**요청**
아래 기록을 처음부터 끝까지 한 글자도 바꾸지 말고 그대로 다시 쓰세요.

**데이터셋 내용**
----------------
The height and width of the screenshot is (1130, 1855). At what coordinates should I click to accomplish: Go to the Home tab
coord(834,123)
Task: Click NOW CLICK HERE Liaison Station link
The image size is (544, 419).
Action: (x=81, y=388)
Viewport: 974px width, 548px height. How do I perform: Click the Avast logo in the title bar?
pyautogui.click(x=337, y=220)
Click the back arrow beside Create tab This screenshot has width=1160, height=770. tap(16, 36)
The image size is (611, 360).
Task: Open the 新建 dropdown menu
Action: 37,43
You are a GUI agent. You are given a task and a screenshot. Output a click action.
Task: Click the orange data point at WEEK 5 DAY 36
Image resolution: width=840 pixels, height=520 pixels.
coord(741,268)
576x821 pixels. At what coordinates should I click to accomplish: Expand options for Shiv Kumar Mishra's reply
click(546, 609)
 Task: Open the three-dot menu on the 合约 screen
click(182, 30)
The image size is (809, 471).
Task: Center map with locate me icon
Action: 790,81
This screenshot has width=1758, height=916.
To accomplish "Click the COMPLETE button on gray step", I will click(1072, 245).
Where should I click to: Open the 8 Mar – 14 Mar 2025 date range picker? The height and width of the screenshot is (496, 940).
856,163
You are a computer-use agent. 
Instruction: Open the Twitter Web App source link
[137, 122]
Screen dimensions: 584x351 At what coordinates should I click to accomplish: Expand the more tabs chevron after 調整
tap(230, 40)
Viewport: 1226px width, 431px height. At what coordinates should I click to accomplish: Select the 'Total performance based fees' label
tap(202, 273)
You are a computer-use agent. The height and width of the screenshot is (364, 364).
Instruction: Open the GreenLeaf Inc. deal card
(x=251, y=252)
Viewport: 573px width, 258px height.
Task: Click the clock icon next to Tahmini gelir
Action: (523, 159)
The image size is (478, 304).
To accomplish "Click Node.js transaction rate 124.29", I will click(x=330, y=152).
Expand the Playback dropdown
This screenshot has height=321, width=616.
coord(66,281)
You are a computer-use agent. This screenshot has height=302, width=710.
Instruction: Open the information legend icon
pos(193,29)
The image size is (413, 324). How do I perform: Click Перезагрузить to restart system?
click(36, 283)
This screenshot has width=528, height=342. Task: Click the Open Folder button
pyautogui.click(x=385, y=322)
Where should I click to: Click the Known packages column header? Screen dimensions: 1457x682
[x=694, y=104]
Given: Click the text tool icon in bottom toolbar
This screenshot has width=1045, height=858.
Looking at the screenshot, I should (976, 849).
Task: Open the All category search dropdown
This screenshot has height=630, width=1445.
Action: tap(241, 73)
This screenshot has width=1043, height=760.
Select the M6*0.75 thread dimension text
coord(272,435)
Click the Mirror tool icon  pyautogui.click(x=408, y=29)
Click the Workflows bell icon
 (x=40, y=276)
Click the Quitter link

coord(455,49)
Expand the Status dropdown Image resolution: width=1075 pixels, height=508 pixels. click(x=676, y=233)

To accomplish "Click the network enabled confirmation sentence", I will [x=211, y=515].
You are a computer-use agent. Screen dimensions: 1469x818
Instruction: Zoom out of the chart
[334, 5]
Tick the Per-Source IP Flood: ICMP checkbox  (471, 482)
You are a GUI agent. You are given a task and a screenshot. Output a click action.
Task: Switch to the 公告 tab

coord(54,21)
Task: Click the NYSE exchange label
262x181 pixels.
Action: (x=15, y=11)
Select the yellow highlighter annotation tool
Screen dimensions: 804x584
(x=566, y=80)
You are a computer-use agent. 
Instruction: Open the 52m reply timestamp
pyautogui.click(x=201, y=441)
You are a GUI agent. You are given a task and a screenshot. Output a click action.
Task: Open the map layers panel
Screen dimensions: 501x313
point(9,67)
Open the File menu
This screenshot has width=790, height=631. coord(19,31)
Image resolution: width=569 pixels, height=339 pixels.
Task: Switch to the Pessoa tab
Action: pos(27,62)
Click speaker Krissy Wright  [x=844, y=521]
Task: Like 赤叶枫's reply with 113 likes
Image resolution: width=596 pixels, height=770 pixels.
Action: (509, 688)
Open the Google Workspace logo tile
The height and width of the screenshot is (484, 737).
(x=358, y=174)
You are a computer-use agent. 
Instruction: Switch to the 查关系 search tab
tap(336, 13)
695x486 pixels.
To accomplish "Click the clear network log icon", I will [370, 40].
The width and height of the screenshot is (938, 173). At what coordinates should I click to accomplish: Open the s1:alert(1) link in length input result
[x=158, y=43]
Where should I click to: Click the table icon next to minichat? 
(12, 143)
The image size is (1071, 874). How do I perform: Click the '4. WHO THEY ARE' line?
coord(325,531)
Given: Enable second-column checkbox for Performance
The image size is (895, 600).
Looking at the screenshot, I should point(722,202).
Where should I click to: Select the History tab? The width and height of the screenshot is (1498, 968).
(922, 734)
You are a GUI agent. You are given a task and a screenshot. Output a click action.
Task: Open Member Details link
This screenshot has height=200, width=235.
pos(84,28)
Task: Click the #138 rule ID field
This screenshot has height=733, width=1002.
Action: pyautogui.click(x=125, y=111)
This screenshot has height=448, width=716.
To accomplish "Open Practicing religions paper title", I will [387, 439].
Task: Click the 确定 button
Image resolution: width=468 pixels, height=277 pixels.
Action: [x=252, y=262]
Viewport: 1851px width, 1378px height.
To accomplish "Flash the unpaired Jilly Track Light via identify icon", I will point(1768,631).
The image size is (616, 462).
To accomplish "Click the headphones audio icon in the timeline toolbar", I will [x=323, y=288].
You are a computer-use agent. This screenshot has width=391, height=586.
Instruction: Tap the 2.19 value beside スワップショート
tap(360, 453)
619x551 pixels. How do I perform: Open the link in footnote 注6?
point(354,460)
----------------
**연습 답안**
The height and width of the screenshot is (1130, 1855). At what coordinates should I click to accomplish: Go to the Home tab
coord(834,123)
Task: Click NOW CLICK HERE Liaison Station link
The image size is (544, 419).
Action: (x=81, y=388)
Viewport: 974px width, 548px height. How do I perform: Click the Avast logo in the title bar?
pyautogui.click(x=337, y=220)
Click the back arrow beside Create tab This screenshot has width=1160, height=770. tap(16, 36)
The image size is (611, 360).
Task: Open the 新建 dropdown menu
Action: 37,43
You are a GUI agent. You are given a task and a screenshot. Output a click action.
Task: Click the orange data point at WEEK 5 DAY 36
Image resolution: width=840 pixels, height=520 pixels.
coord(741,268)
576x821 pixels. At what coordinates should I click to accomplish: Expand options for Shiv Kumar Mishra's reply
click(546, 609)
 Task: Open the three-dot menu on the 合约 screen
click(182, 30)
The image size is (809, 471).
Task: Center map with locate me icon
Action: 790,81
This screenshot has width=1758, height=916.
To accomplish "Click the COMPLETE button on gray step", I will click(1072, 245).
Where should I click to: Open the 8 Mar – 14 Mar 2025 date range picker? The height and width of the screenshot is (496, 940).
856,163
You are a computer-use agent. 
Instruction: Open the Twitter Web App source link
[137, 122]
Screen dimensions: 584x351 At what coordinates should I click to accomplish: Expand the more tabs chevron after 調整
tap(230, 40)
Viewport: 1226px width, 431px height. At what coordinates should I click to accomplish: Select the 'Total performance based fees' label
tap(202, 273)
You are a computer-use agent. The height and width of the screenshot is (364, 364).
Instruction: Open the GreenLeaf Inc. deal card
(x=251, y=252)
Viewport: 573px width, 258px height.
Task: Click the clock icon next to Tahmini gelir
Action: (523, 159)
The image size is (478, 304).
To accomplish "Click Node.js transaction rate 124.29", I will click(x=330, y=152).
Expand the Playback dropdown
This screenshot has height=321, width=616.
coord(66,281)
You are a computer-use agent. This screenshot has height=302, width=710.
Instruction: Open the information legend icon
pos(193,29)
The image size is (413, 324). How do I perform: Click Перезагрузить to restart system?
click(36, 283)
This screenshot has width=528, height=342. Task: Click the Open Folder button
pyautogui.click(x=385, y=322)
Where should I click to: Click the Known packages column header? Screen dimensions: 1457x682
[x=694, y=104]
Given: Click the text tool icon in bottom toolbar
This screenshot has width=1045, height=858.
Looking at the screenshot, I should (976, 849).
Task: Open the All category search dropdown
This screenshot has height=630, width=1445.
Action: tap(241, 73)
This screenshot has width=1043, height=760.
Select the M6*0.75 thread dimension text
coord(272,435)
Click the Mirror tool icon  pyautogui.click(x=408, y=29)
Click the Workflows bell icon
 (x=40, y=276)
Click the Quitter link

coord(455,49)
Expand the Status dropdown Image resolution: width=1075 pixels, height=508 pixels. click(x=676, y=233)

To accomplish "Click the network enabled confirmation sentence", I will [x=211, y=515].
You are a computer-use agent. Screen dimensions: 1469x818
Instruction: Zoom out of the chart
[334, 5]
Tick the Per-Source IP Flood: ICMP checkbox  (471, 482)
You are a GUI agent. You are given a task and a screenshot. Output a click action.
Task: Switch to the 公告 tab

coord(54,21)
Task: Click the NYSE exchange label
262x181 pixels.
Action: (x=15, y=11)
Select the yellow highlighter annotation tool
Screen dimensions: 804x584
(x=566, y=80)
You are a computer-use agent. 
Instruction: Open the 52m reply timestamp
pyautogui.click(x=201, y=441)
You are a GUI agent. You are given a task and a screenshot. Output a click action.
Task: Open the map layers panel
Screen dimensions: 501x313
point(9,67)
Open the File menu
This screenshot has width=790, height=631. coord(19,31)
Image resolution: width=569 pixels, height=339 pixels.
Task: Switch to the Pessoa tab
Action: pos(27,62)
Click speaker Krissy Wright  [x=844, y=521]
Task: Like 赤叶枫's reply with 113 likes
Image resolution: width=596 pixels, height=770 pixels.
Action: (509, 688)
Open the Google Workspace logo tile
The height and width of the screenshot is (484, 737).
(x=358, y=174)
You are a computer-use agent. 
Instruction: Switch to the 查关系 search tab
tap(336, 13)
695x486 pixels.
To accomplish "Click the clear network log icon", I will [370, 40].
The width and height of the screenshot is (938, 173). At what coordinates should I click to accomplish: Open the s1:alert(1) link in length input result
[x=158, y=43]
Where should I click to: Click the table icon next to minichat? 
(12, 143)
The image size is (1071, 874). How do I perform: Click the '4. WHO THEY ARE' line?
coord(325,531)
Given: Enable second-column checkbox for Performance
The image size is (895, 600).
Looking at the screenshot, I should point(722,202).
Where should I click to: Select the History tab? The width and height of the screenshot is (1498, 968).
(922, 734)
You are a GUI agent. You are given a task and a screenshot. Output a click action.
Task: Open Member Details link
This screenshot has height=200, width=235.
pos(84,28)
Task: Click the #138 rule ID field
This screenshot has height=733, width=1002.
Action: pyautogui.click(x=125, y=111)
This screenshot has height=448, width=716.
To accomplish "Open Practicing religions paper title", I will [387, 439].
Task: Click the 确定 button
Image resolution: width=468 pixels, height=277 pixels.
Action: [x=252, y=262]
Viewport: 1851px width, 1378px height.
To accomplish "Flash the unpaired Jilly Track Light via identify icon", I will point(1768,631).
The image size is (616, 462).
To accomplish "Click the headphones audio icon in the timeline toolbar", I will [x=323, y=288].
You are a computer-use agent. This screenshot has width=391, height=586.
Instruction: Tap the 2.19 value beside スワップショート
tap(360, 453)
619x551 pixels. How do I perform: Open the link in footnote 注6?
point(354,460)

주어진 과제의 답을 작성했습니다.